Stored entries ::
···
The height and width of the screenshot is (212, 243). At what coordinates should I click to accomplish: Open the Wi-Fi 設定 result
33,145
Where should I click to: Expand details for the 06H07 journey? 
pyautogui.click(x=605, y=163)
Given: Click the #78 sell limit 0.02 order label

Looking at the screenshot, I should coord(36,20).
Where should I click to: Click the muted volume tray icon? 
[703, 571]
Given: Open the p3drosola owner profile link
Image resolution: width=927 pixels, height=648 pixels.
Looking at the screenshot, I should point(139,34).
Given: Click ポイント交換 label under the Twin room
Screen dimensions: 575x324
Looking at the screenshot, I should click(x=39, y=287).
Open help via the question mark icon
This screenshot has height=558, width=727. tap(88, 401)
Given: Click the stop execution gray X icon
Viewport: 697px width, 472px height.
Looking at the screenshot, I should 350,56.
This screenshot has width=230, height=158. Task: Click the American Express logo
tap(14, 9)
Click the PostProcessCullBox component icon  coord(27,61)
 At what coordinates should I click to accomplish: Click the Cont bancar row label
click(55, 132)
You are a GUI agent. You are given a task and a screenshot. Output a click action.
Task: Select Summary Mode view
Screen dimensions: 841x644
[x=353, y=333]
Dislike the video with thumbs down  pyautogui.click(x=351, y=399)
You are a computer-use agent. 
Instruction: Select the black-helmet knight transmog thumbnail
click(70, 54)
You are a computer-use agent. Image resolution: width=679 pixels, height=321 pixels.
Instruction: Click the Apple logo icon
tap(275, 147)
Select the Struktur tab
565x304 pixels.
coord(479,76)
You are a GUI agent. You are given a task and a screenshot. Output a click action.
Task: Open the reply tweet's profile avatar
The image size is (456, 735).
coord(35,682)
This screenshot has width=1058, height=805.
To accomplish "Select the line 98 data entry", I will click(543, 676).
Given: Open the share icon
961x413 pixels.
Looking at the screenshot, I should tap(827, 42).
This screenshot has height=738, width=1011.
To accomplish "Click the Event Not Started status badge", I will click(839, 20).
···
Exercise brief :: Above are the records; copy each line from them that includes the string "will".

Result ::
To accomplish "Select the line 98 data entry", I will click(543, 676).
To accomplish "Click the Event Not Started status badge", I will click(839, 20).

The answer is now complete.